BEGIN DATA SHOWN

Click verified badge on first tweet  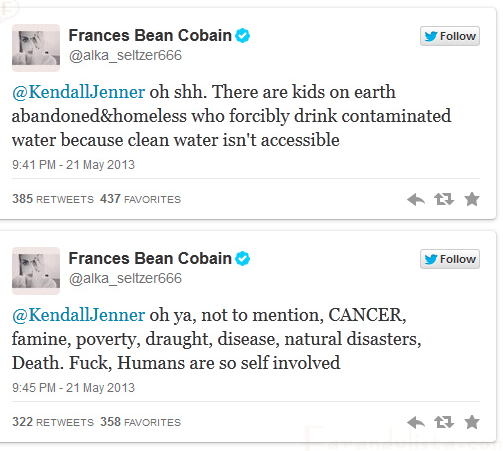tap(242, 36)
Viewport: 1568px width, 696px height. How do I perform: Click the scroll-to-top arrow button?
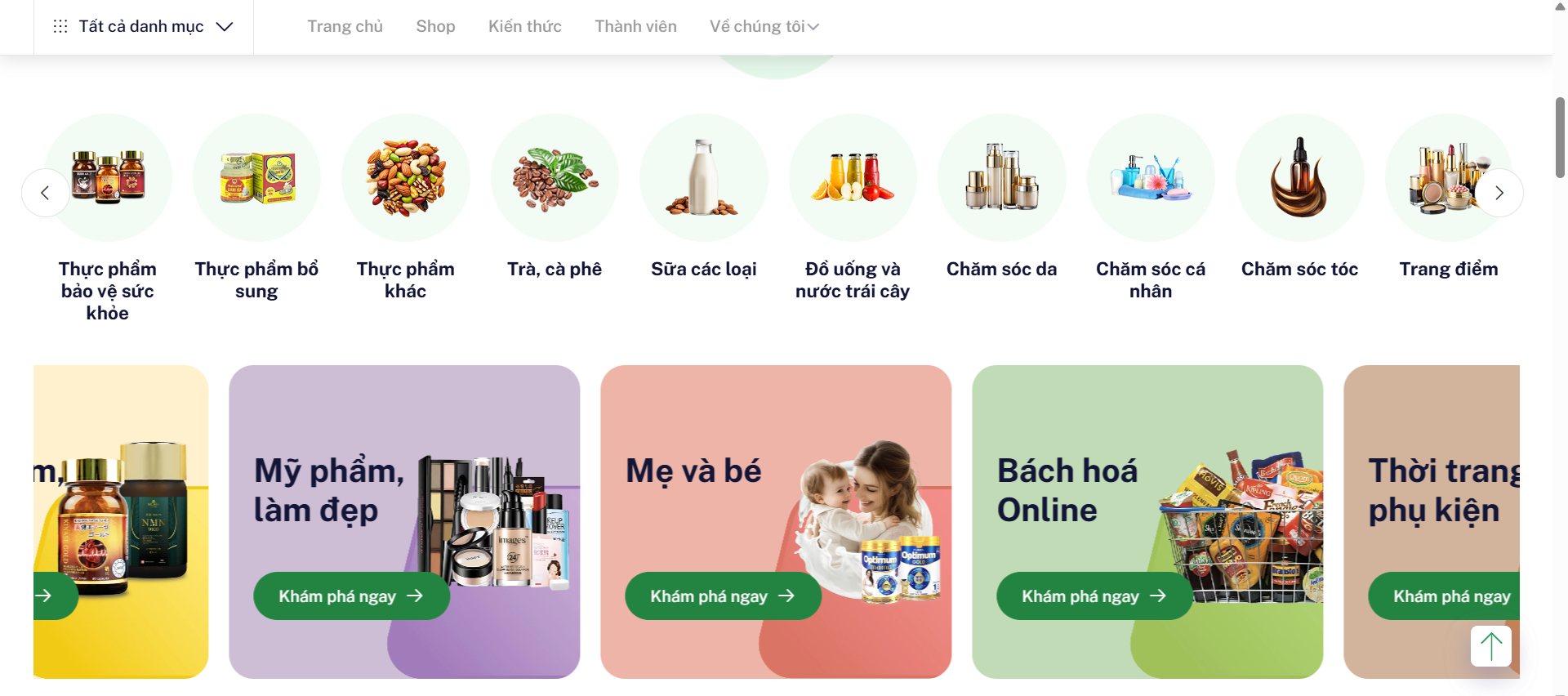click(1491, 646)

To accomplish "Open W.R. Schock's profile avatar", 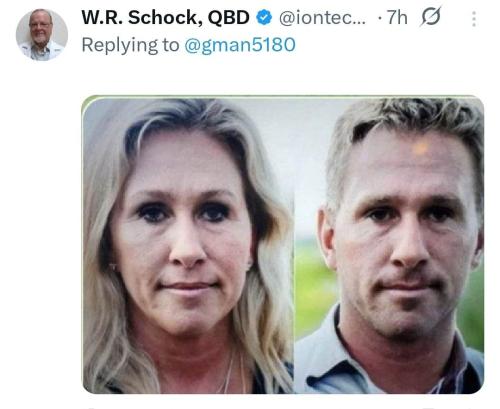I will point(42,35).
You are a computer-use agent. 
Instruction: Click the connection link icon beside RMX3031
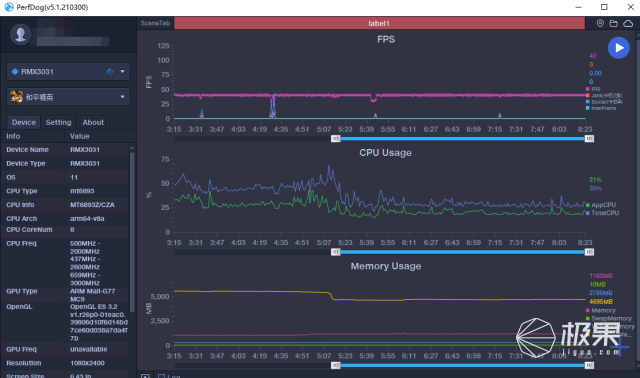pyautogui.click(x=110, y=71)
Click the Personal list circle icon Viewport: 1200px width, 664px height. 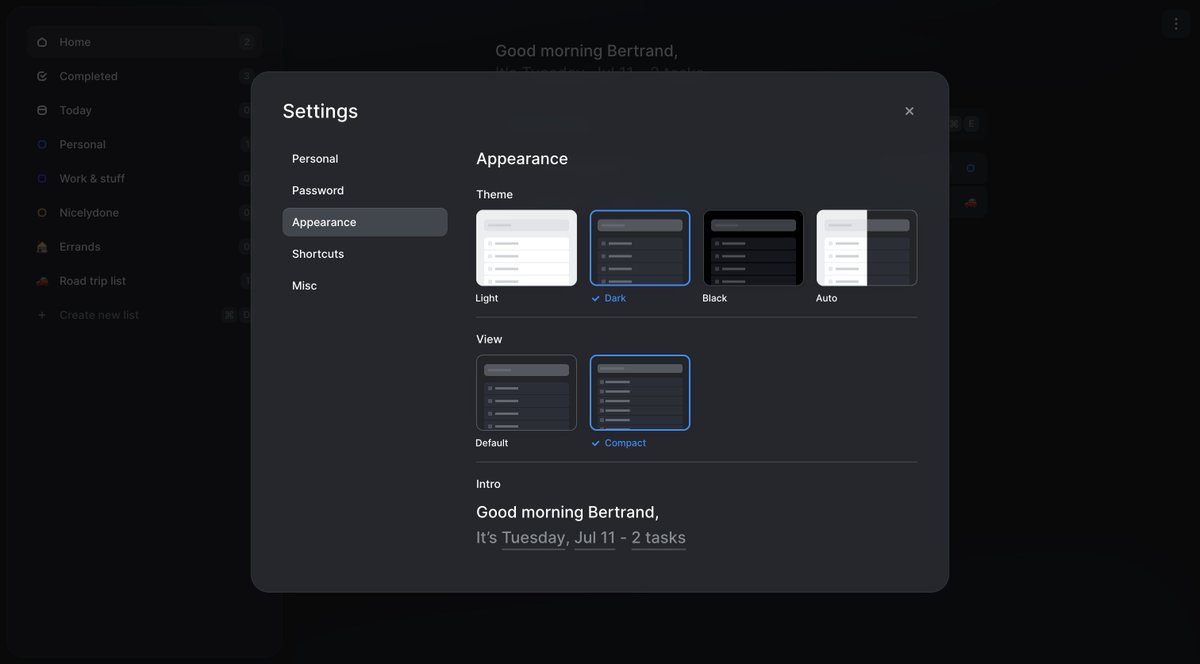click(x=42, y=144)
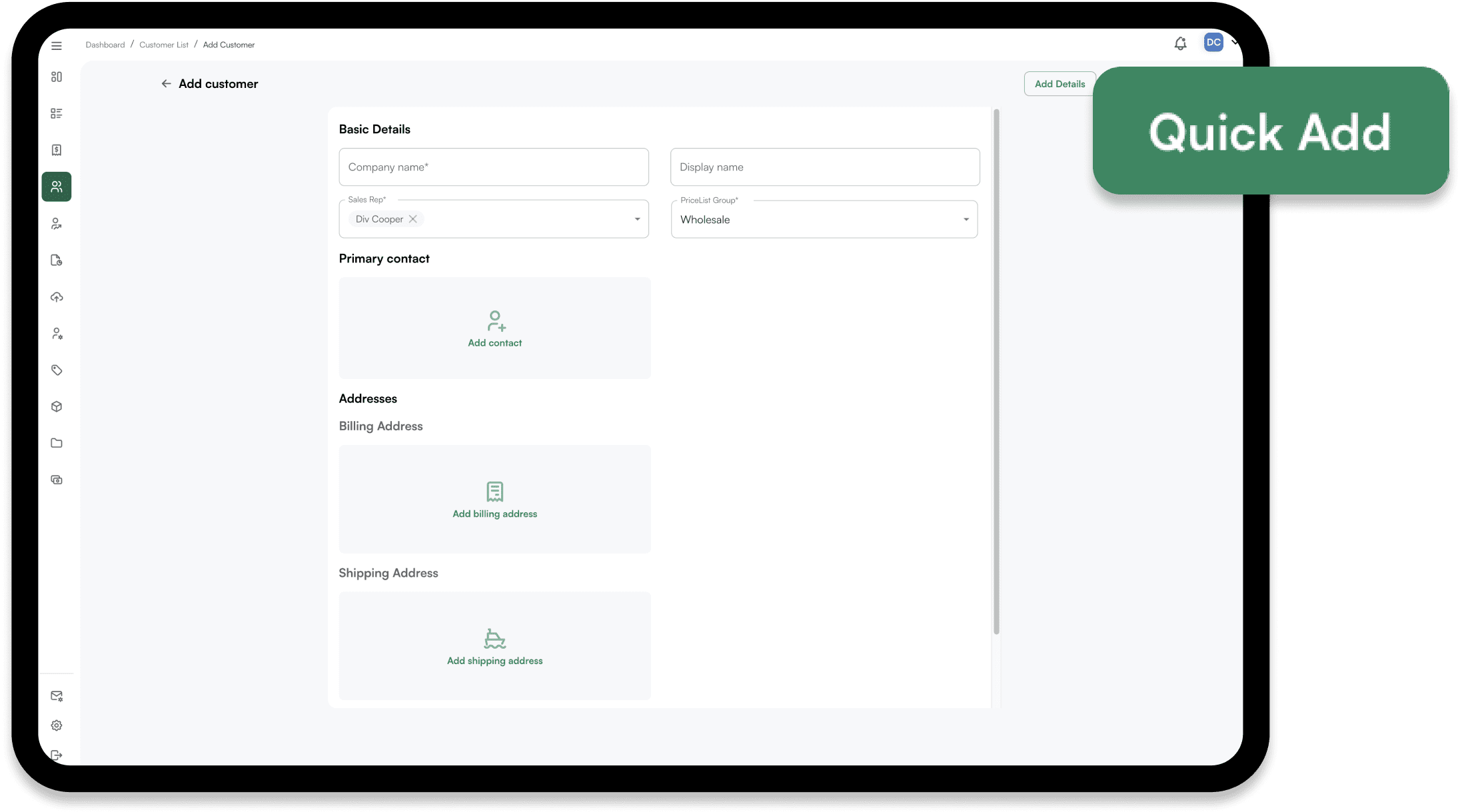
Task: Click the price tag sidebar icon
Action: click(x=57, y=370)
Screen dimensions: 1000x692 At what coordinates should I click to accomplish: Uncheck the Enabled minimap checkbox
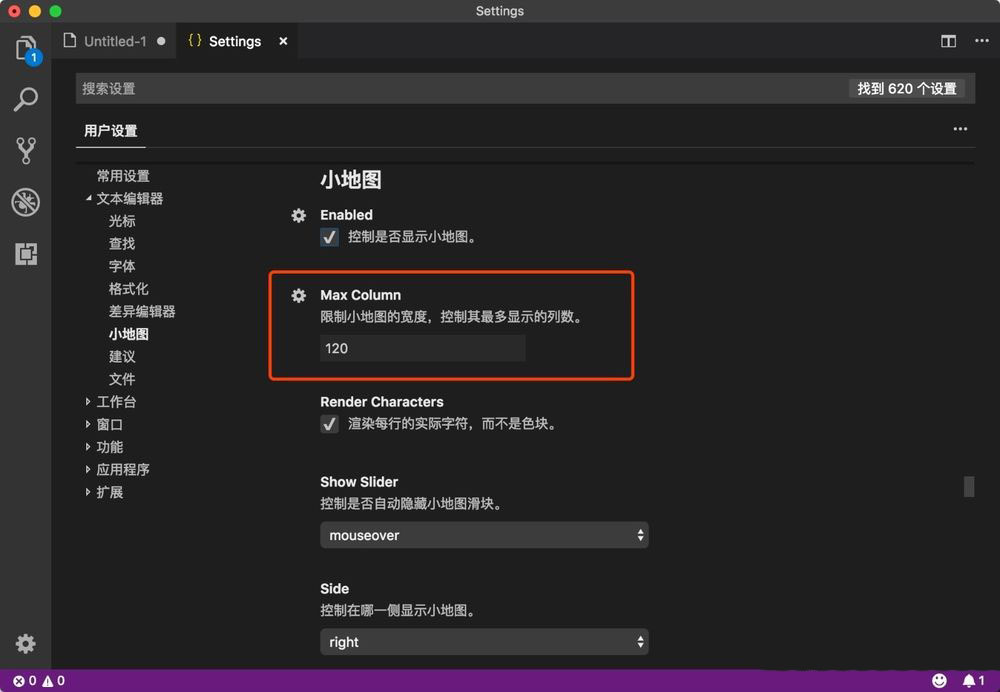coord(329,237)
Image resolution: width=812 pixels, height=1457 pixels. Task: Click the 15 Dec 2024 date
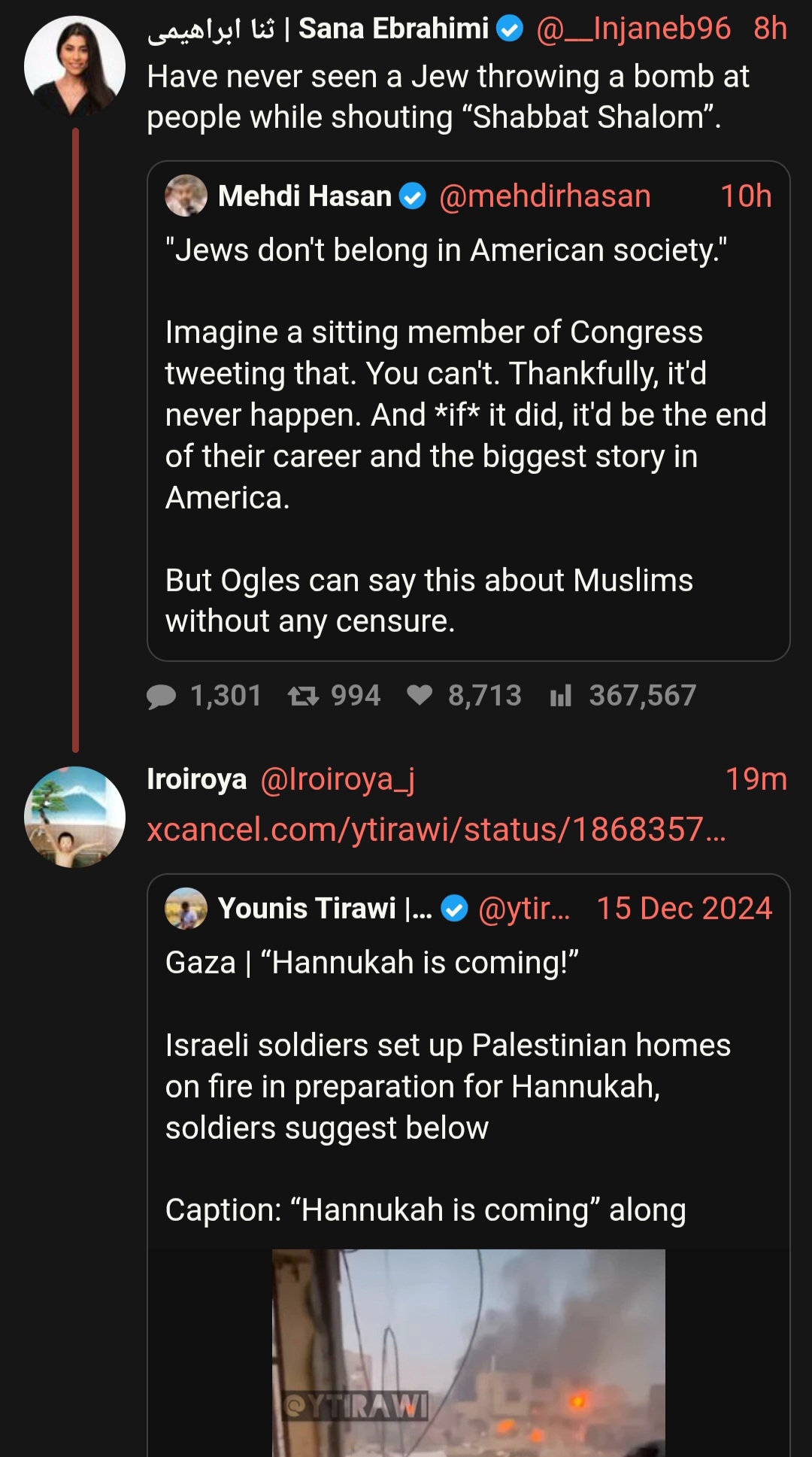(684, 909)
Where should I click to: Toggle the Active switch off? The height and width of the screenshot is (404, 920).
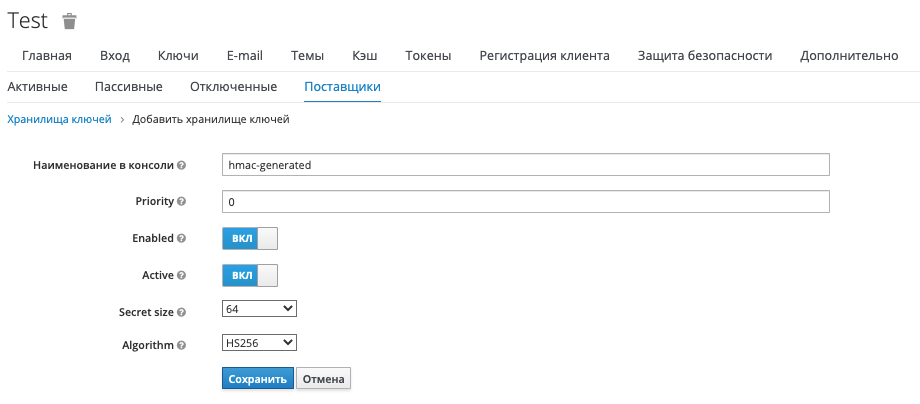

END DATA SHOWN

The lines from the one holding "Image resolution: width=812" to the final line of the entries are to be duplicated exactly, and the pictures are to be left out.

Image resolution: width=812 pixels, height=1457 pixels. Task: Click the 15 Dec 2024 date
(684, 909)
Where should I click to: Toggle the Active switch off? The height and width of the screenshot is (404, 920).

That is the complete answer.